» **Data to examine**:
============================================================
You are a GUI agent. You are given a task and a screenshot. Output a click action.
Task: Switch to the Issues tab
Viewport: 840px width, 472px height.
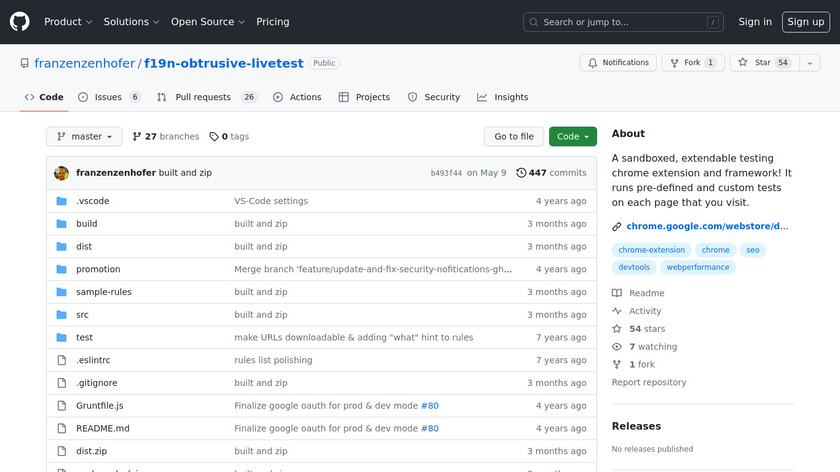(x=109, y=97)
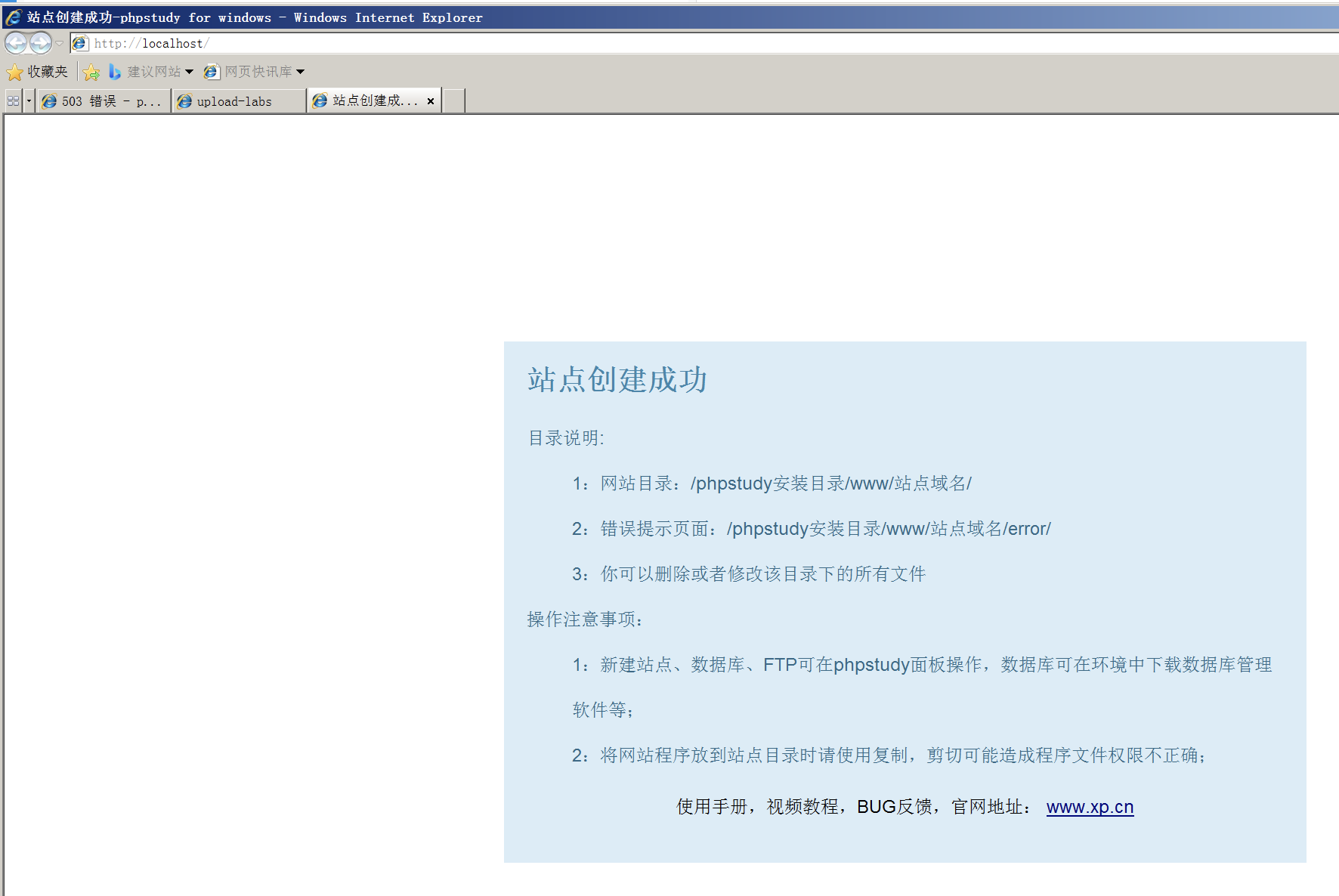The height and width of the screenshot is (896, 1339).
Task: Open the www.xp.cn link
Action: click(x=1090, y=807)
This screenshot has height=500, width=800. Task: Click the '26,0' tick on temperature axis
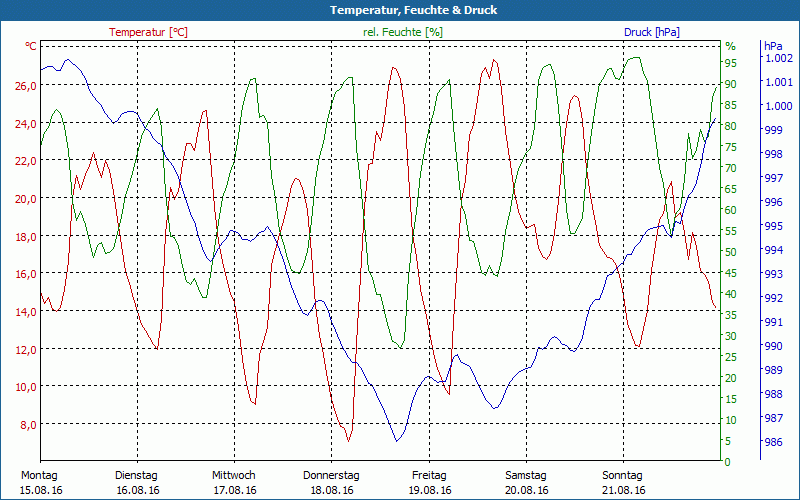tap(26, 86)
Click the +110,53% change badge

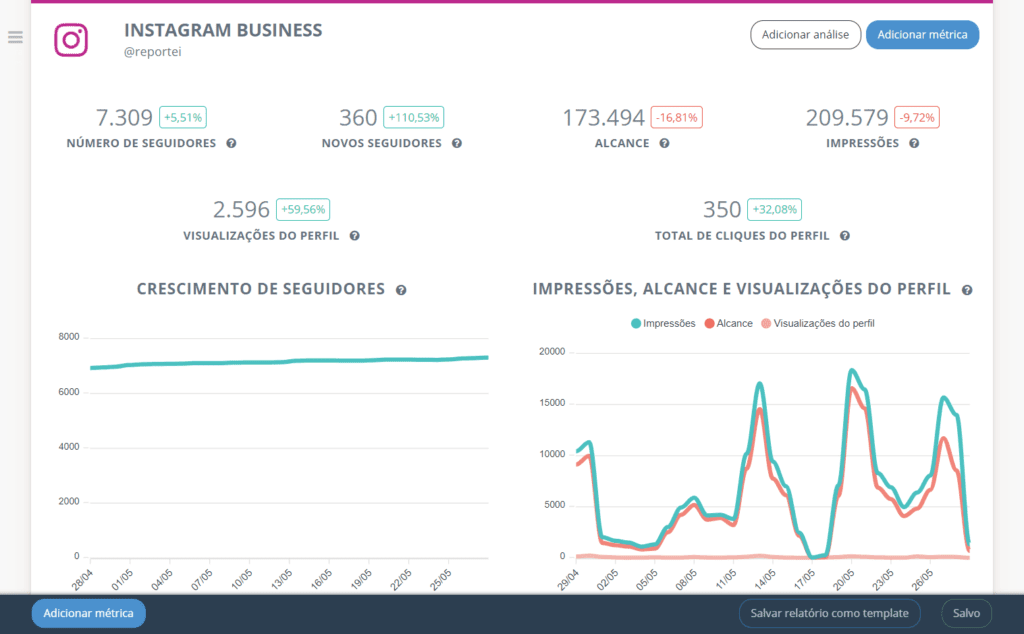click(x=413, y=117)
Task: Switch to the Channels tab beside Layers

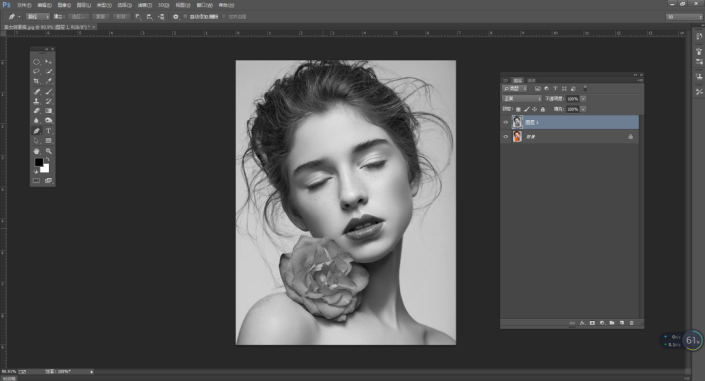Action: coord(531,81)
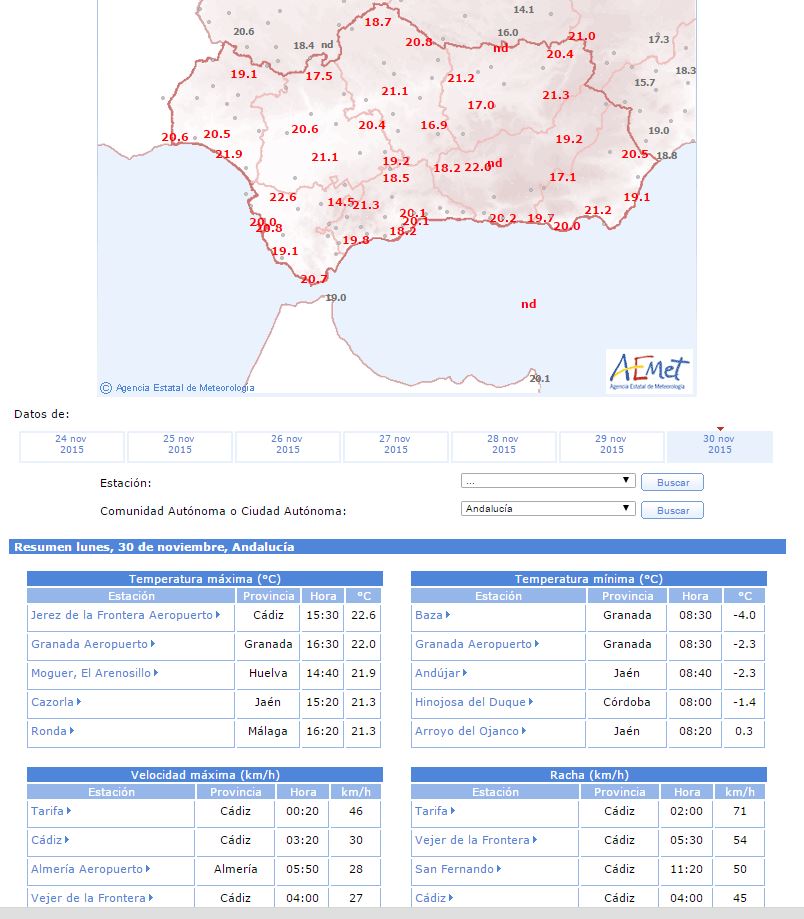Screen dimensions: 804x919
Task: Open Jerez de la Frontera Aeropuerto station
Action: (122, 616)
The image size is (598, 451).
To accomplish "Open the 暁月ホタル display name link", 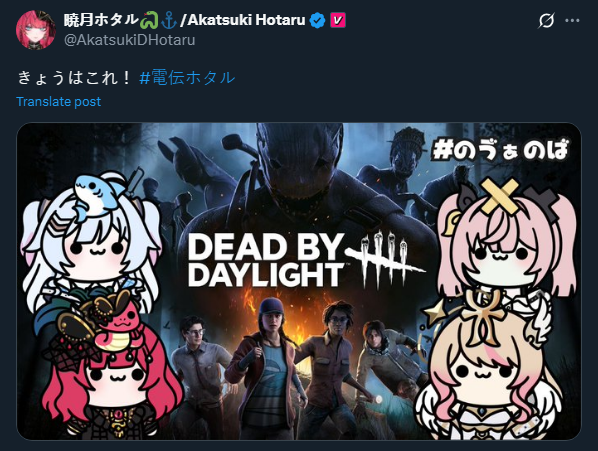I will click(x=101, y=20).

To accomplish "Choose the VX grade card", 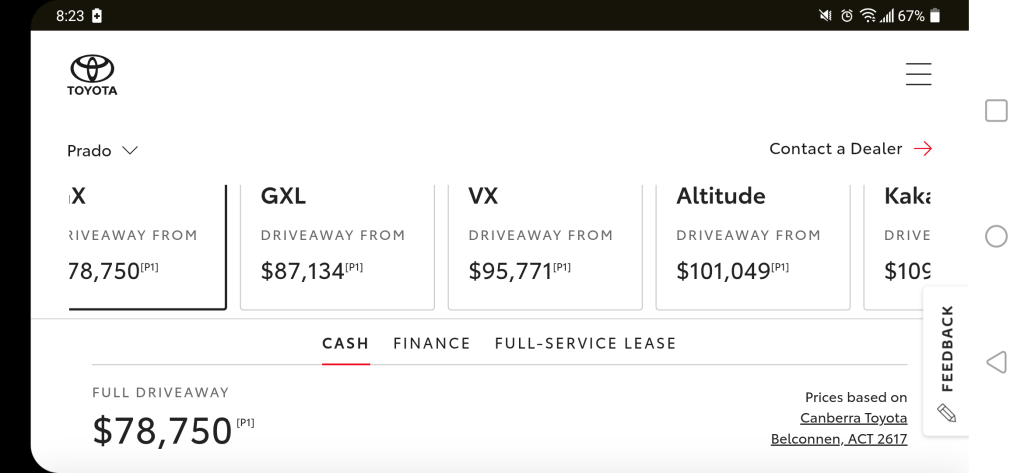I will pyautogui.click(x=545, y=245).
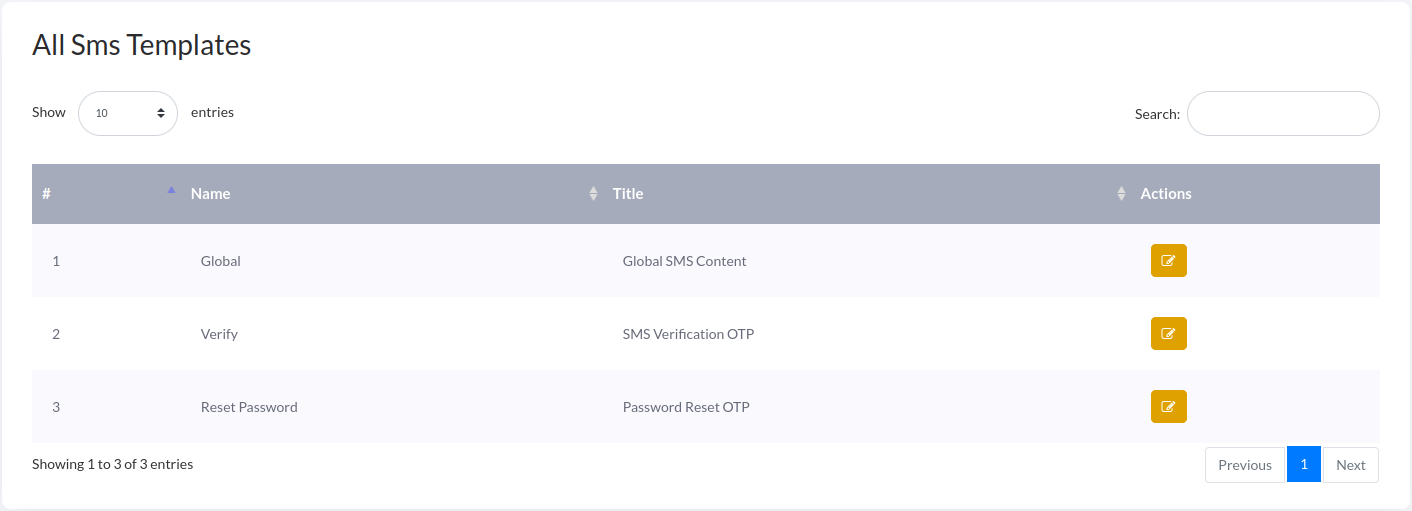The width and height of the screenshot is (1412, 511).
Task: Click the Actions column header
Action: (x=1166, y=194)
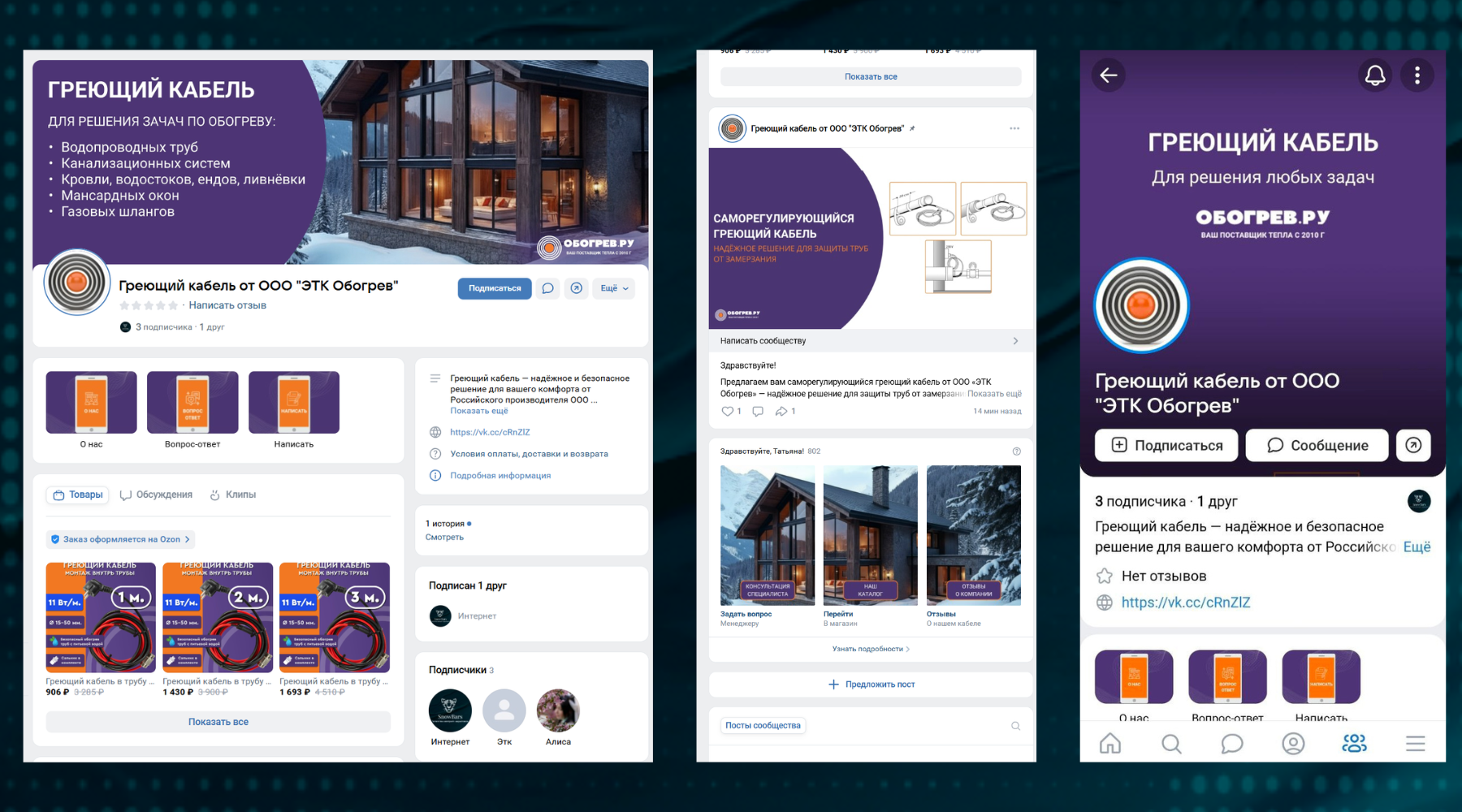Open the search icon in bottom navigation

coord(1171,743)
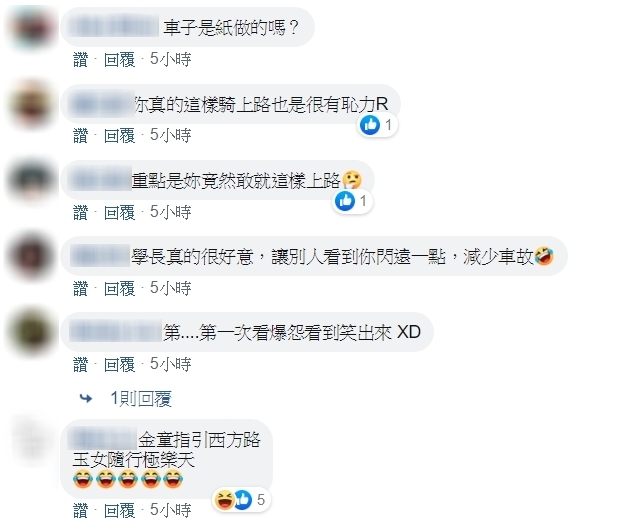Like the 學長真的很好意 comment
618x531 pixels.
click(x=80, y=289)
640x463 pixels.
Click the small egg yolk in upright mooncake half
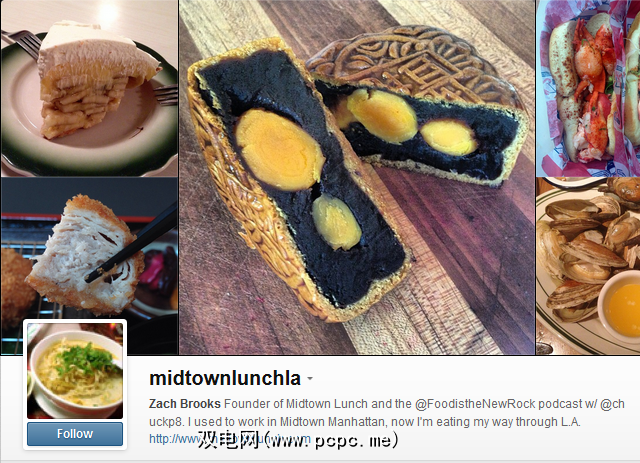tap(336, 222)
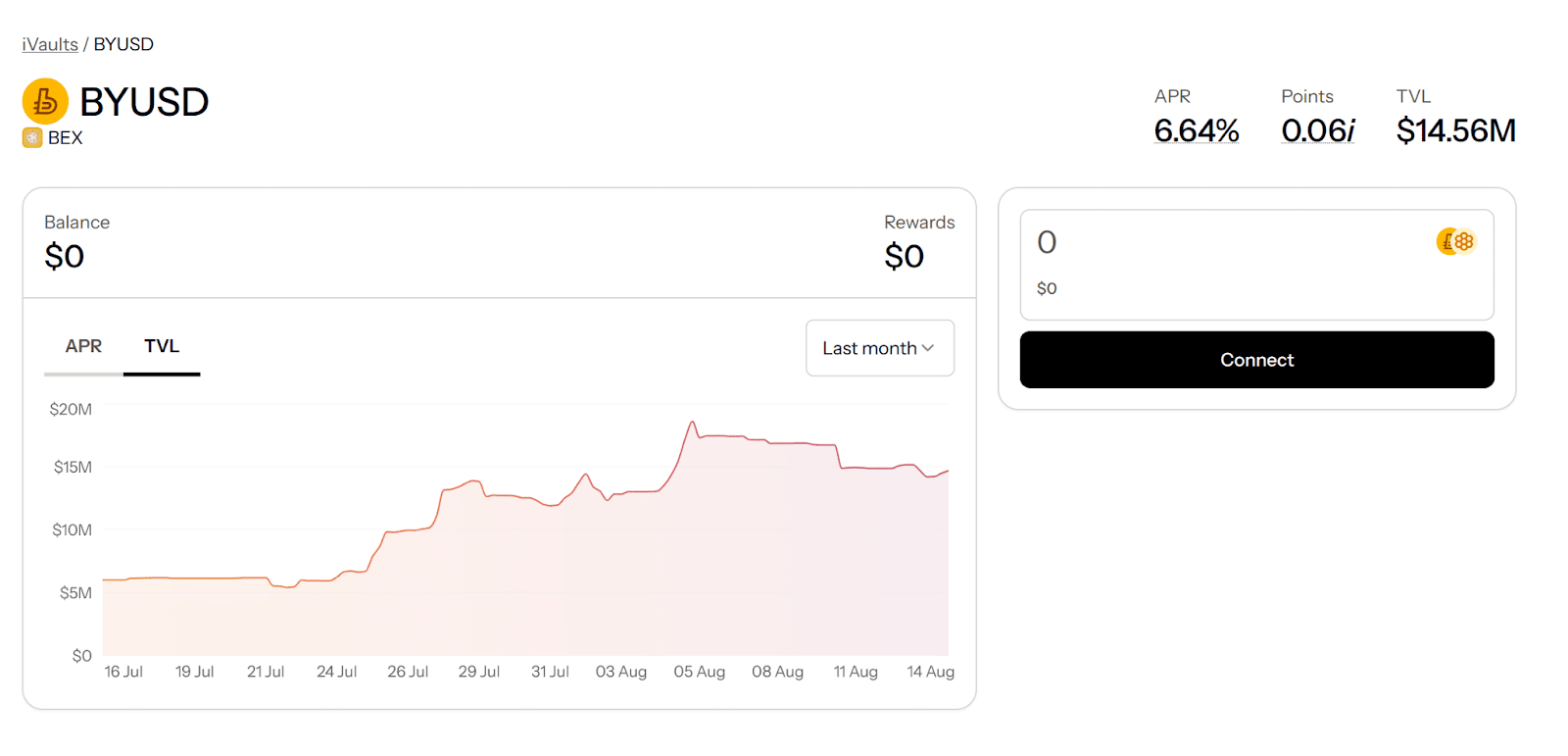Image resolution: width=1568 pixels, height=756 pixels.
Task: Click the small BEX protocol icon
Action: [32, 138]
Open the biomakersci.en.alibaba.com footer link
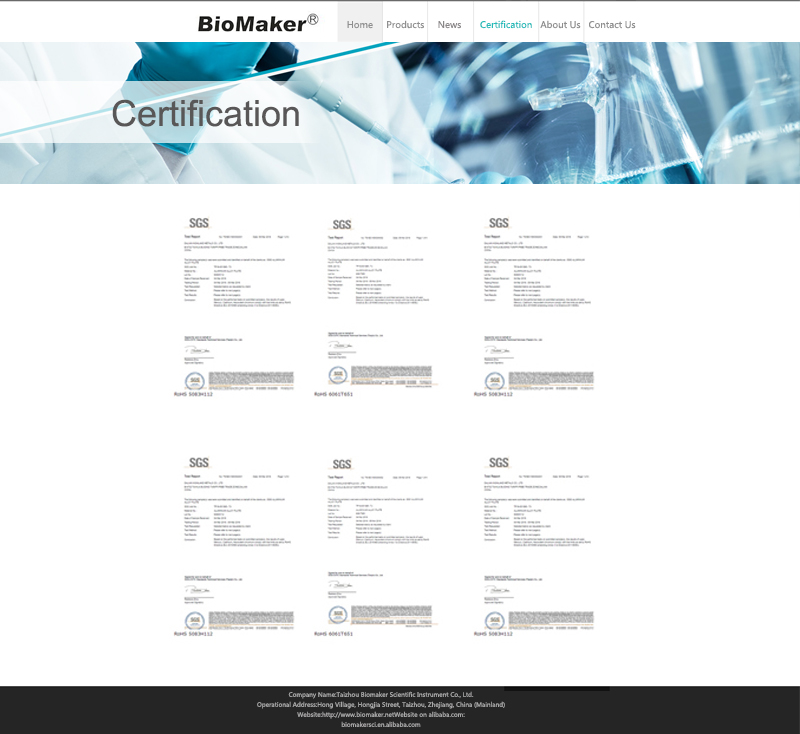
============================================================
» **What you will do**: Everything from the line with "Click the +110,53% change badge" down to the line with "The image size is (598, 451)." in the data above should be copied exactly, with both end lines kept and the pictures left out.

» **Task answer**:
Click the +110,53% change badge

click(x=413, y=117)
Task: Switch to the Channels tab beside Layers

Action: coord(531,81)
Screen dimensions: 804x919
Task: Open Jerez de la Frontera Aeropuerto station
Action: (122, 616)
The image size is (598, 451).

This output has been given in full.